St. Jude Children's Research Hospital logo

St. Jude Children's Research Hospital

Status

Completed

Conditions

Acute Lymphoblastic Leukemia

Study type

Observational

Funder types

Other
NIH

Identifiers

NCT01047020
MTRPAL
R01CA132901 (U.S. NIH Grant/Contract)

Details and patient eligibility

About

The primary goal of this study is to provide comprehensive and objective information on impairments of musculoskeletal health, sensory function, and fitness among a large group of childhood ALL survivors, and to define high risk groups by assessing treatment factors that contribute to impaired function. This study includes a direct, objective evaluation of musculoskeletal function, sensory capacity, fitness, and physical activity patterns among adults who were treated for childhood ALL at St. Jude Children's Research Hospital (SJCRH) between 1980 and 1999. Among 899 ALL survivors, all of whom are eligible for an institutionally funded clinical study of medical late effects, the study will recruit 364 to participate in our evaluations. The study will also recruit 364 individuals for a comparison group, frequency matching on race/ethnicity, age and gender.

Full description

The study will focus on the following primary objectives:

  1. Enumerate the prevalence of musculoskeletal, sensory, and fitness impairments among adult survivors of childhood ALL. The study hypothesizes that adult survivors of childhood ALL will have a higher prevalence of musculoskeletal, sensory and fitness impairments than a control group frequency matched on race/ethnicity, age, and gender.

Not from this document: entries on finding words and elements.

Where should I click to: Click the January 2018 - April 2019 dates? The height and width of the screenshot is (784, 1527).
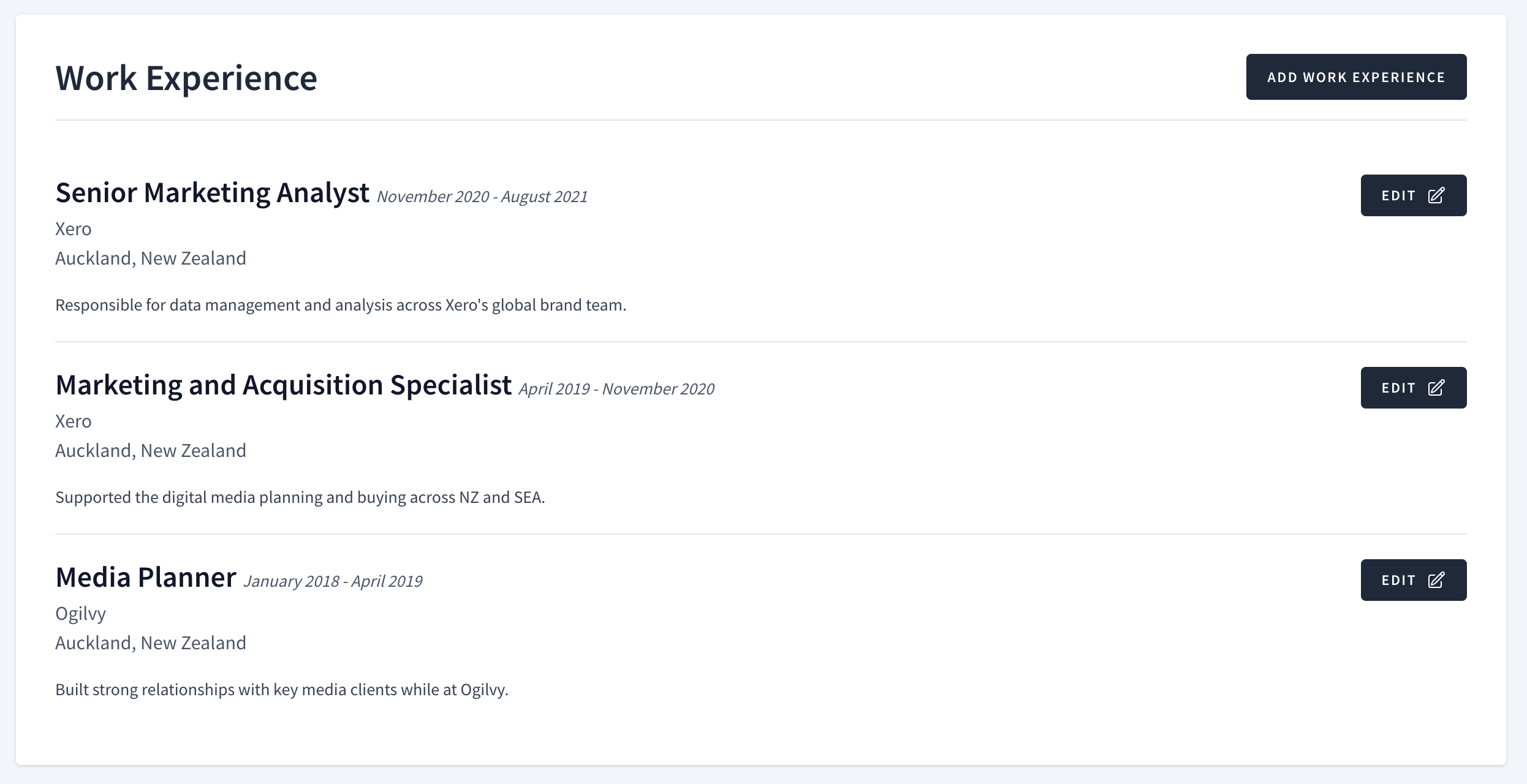(333, 581)
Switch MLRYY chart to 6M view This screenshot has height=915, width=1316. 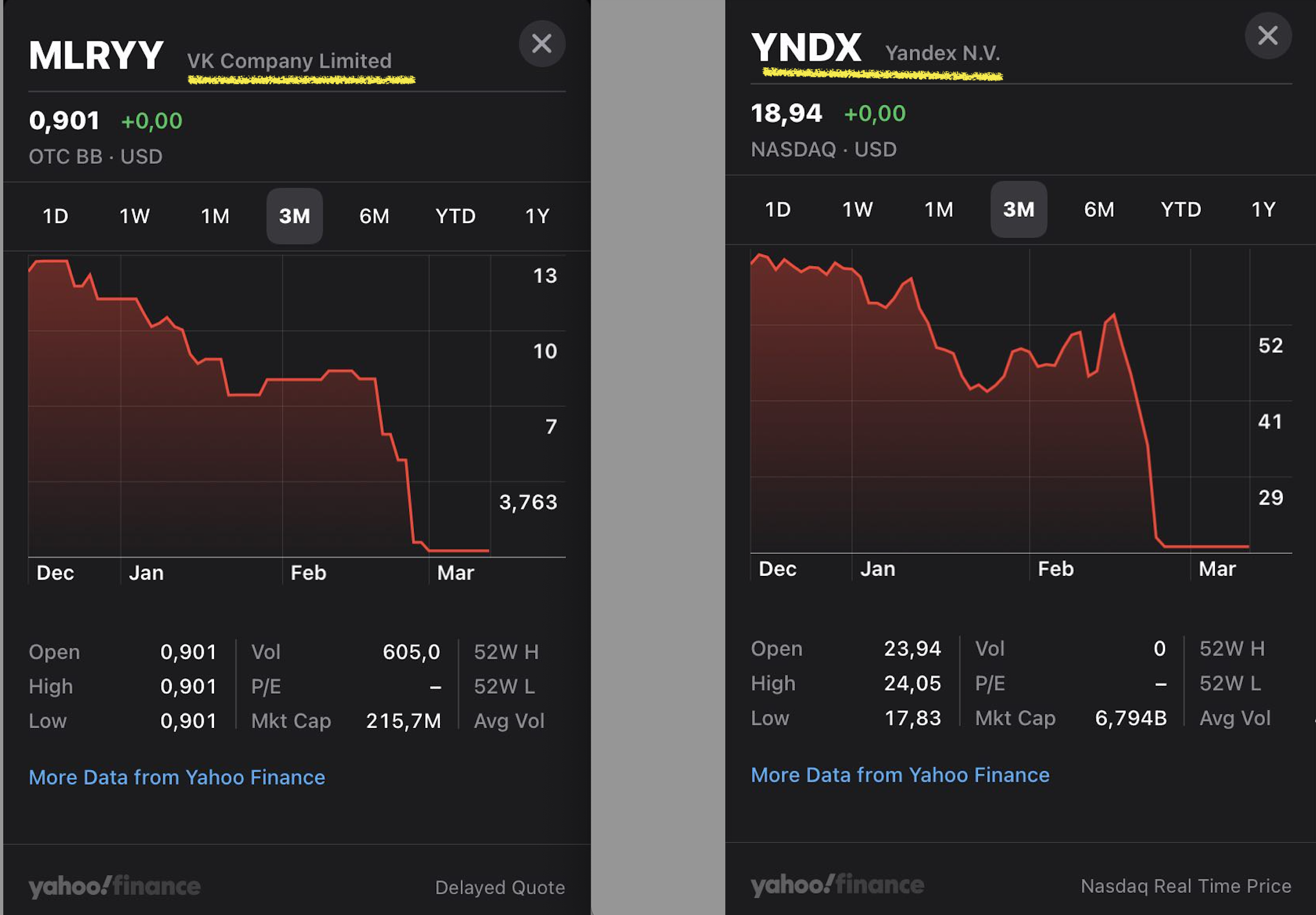[374, 216]
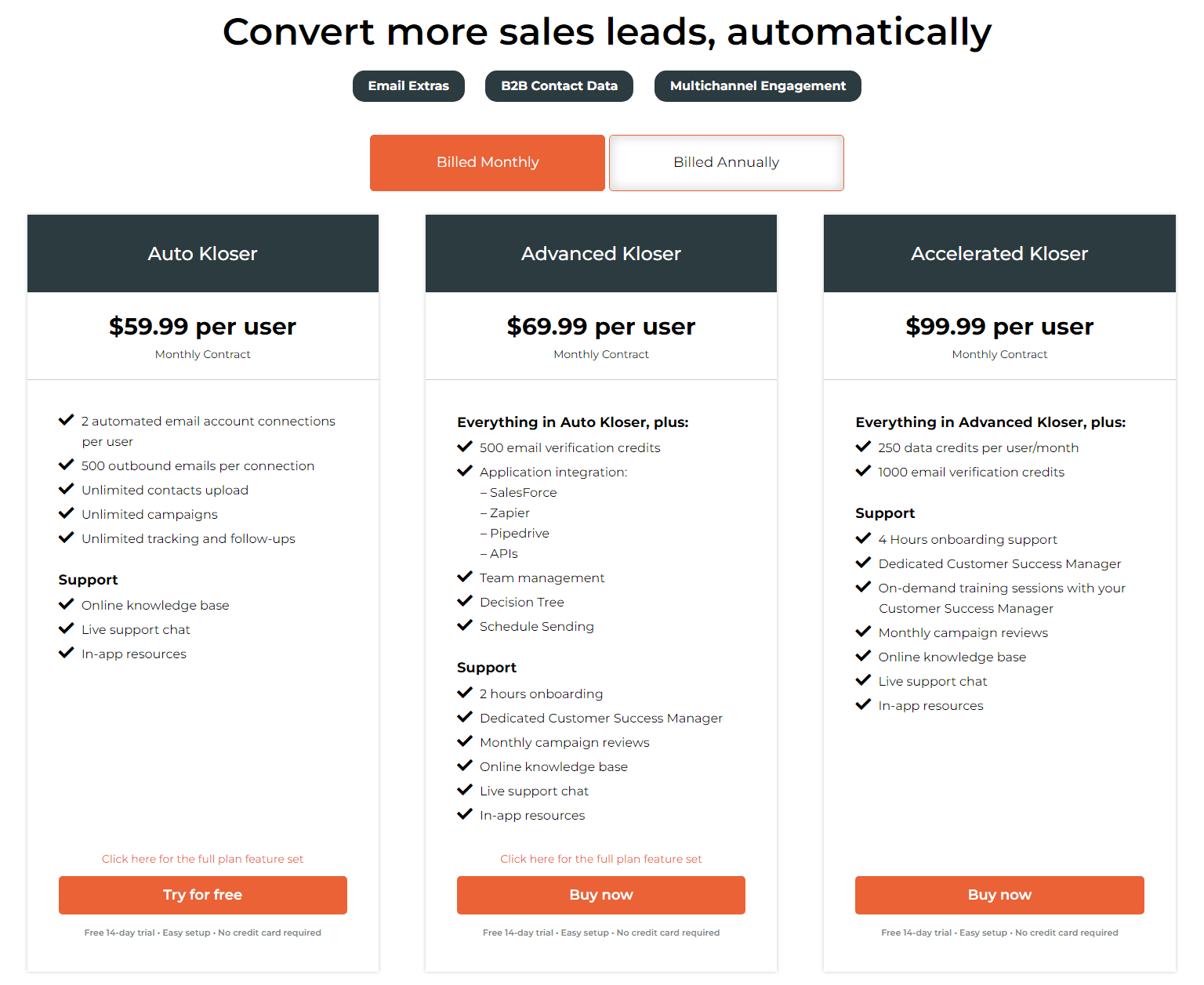
Task: Click the checkmark beside '4 Hours onboarding support'
Action: (863, 538)
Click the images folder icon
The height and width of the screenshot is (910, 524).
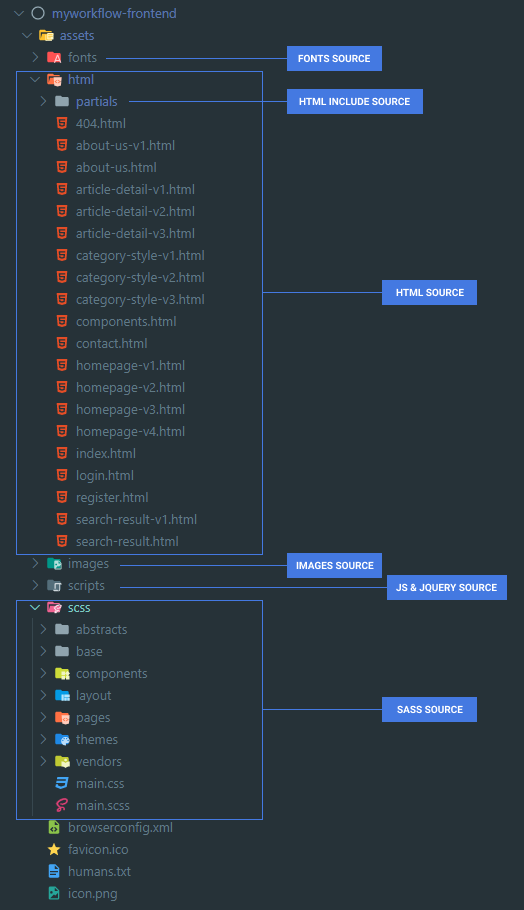(54, 564)
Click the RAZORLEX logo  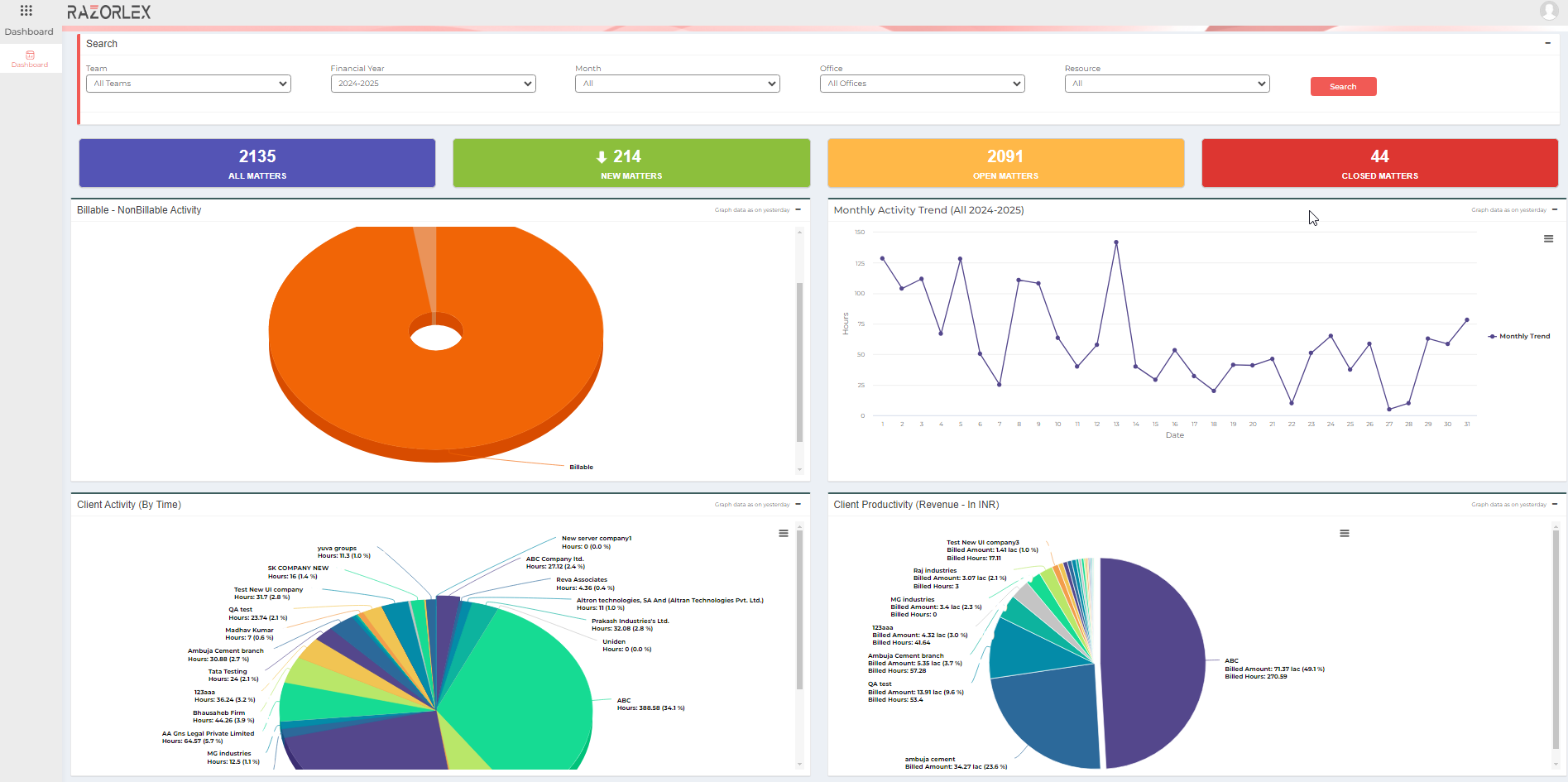(107, 12)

  2. Evaluate the association between personal and treatment factors and musculoskeletal, sensory and fitness impairments. The study hypothesizes that:

    • Female gender, younger age at diagnosis, and cranial radiation will be associated with decreased lean body mass.
    • Female gender, younger age at diagnosis, and type of glucocorticoid (dexamethasone vs. prednisone) treatment will be associated with muscle weakness.
    • Sensory loss will vary as a function of age, with participants diagnosed at 12+ years of age demonstrating vincristine related sensory loss, and those diagnosed at <12 years of age demonstrating dexamethasone and/or intrathecal methotrexate related sensory loss.
    • Fitness impairments will be evident in participants who received 100 mg/m2+ of anthracyclines.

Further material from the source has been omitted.